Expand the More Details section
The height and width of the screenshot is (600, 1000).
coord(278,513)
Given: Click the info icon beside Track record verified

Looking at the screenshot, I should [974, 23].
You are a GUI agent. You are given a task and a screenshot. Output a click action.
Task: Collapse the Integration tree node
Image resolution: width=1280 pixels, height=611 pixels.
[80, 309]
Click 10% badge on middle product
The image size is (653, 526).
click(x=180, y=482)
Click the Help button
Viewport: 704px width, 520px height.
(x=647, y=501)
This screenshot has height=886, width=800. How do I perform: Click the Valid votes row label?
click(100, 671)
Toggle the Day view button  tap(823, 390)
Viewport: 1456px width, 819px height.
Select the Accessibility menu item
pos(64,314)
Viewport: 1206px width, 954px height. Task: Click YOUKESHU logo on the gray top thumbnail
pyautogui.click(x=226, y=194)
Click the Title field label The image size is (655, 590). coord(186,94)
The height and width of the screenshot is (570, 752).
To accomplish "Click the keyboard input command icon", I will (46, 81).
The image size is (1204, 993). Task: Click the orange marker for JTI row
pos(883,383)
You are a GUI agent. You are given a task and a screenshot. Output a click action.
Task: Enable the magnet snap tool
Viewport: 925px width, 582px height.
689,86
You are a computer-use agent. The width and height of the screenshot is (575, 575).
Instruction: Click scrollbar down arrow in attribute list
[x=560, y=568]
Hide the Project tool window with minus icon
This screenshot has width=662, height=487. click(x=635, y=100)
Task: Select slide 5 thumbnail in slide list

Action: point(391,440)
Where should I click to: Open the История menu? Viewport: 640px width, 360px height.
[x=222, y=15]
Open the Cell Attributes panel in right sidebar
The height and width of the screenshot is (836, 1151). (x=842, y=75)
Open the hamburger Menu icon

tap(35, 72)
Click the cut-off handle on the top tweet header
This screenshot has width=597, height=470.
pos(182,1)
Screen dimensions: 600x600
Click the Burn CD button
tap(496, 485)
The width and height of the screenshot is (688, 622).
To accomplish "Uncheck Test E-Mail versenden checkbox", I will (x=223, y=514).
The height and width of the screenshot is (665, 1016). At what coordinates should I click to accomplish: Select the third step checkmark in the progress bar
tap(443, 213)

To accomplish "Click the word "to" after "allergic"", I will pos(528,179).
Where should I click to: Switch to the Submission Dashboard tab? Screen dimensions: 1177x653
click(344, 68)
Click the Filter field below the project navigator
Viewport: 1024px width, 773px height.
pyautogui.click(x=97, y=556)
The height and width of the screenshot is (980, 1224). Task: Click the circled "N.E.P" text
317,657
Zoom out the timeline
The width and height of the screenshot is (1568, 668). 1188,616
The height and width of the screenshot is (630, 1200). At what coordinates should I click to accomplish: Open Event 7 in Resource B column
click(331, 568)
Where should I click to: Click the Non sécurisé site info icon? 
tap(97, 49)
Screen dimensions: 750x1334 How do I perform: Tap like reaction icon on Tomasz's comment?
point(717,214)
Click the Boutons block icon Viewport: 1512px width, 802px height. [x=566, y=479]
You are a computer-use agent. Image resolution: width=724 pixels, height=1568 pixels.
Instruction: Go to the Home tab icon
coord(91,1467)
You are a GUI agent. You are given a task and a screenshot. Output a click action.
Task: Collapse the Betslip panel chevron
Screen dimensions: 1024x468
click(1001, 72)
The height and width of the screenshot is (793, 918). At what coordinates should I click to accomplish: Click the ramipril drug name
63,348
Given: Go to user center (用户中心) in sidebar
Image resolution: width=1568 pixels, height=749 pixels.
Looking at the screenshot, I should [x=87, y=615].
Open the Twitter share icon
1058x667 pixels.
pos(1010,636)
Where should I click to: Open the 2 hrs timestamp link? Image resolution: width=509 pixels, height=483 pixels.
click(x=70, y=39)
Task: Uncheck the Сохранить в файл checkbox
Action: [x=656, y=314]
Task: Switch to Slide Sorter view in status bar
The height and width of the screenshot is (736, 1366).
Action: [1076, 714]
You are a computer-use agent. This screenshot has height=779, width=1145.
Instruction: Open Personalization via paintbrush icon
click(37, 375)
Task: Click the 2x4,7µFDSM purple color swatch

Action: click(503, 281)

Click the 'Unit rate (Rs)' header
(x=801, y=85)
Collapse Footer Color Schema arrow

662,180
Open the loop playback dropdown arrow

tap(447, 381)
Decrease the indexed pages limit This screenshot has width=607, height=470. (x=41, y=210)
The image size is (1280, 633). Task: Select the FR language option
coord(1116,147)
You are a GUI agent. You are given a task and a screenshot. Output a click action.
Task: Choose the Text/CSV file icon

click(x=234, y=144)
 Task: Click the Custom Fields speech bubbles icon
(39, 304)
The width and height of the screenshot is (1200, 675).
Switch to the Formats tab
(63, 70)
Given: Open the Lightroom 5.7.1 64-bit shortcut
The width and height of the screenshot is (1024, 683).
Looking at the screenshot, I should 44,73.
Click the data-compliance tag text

* Instructions to follow
Among the records above, repeat exactly the line with "The height and width of the screenshot is (630, 1200).", the line with "The width and height of the screenshot is (1200, 675).", and every line in between, and only those.

* Task response
The height and width of the screenshot is (630, 1200). At what coordinates should I click to accomplish: Open Event 7 in Resource B column
click(331, 568)
Where should I click to: Click the Non sécurisé site info icon? 
tap(97, 49)
Screen dimensions: 750x1334 How do I perform: Tap like reaction icon on Tomasz's comment?
point(717,214)
Click the Boutons block icon Viewport: 1512px width, 802px height. [x=566, y=479]
You are a computer-use agent. Image resolution: width=724 pixels, height=1568 pixels.
Instruction: Go to the Home tab icon
coord(91,1467)
You are a GUI agent. You are given a task and a screenshot. Output a click action.
Task: Collapse the Betslip panel chevron
Screen dimensions: 1024x468
click(1001, 72)
The height and width of the screenshot is (793, 918). At what coordinates should I click to accomplish: Click the ramipril drug name
63,348
Given: Go to user center (用户中心) in sidebar
Image resolution: width=1568 pixels, height=749 pixels.
Looking at the screenshot, I should [x=87, y=615].
Open the Twitter share icon
1058x667 pixels.
pos(1010,636)
Where should I click to: Open the 2 hrs timestamp link? Image resolution: width=509 pixels, height=483 pixels.
click(x=70, y=39)
Task: Uncheck the Сохранить в файл checkbox
Action: [x=656, y=314]
Task: Switch to Slide Sorter view in status bar
The height and width of the screenshot is (736, 1366).
Action: [1076, 714]
You are a computer-use agent. This screenshot has height=779, width=1145.
Instruction: Open Personalization via paintbrush icon
click(37, 375)
Task: Click the 2x4,7µFDSM purple color swatch

Action: click(503, 281)

Click the 'Unit rate (Rs)' header
(x=801, y=85)
Collapse Footer Color Schema arrow

662,180
Open the loop playback dropdown arrow

tap(447, 381)
Decrease the indexed pages limit This screenshot has width=607, height=470. (x=41, y=210)
The image size is (1280, 633). Task: Select the FR language option
coord(1116,147)
You are a GUI agent. You are given a task and a screenshot. Output a click action.
Task: Choose the Text/CSV file icon

click(x=234, y=144)
 Task: Click the Custom Fields speech bubbles icon
(39, 304)
The width and height of the screenshot is (1200, 675).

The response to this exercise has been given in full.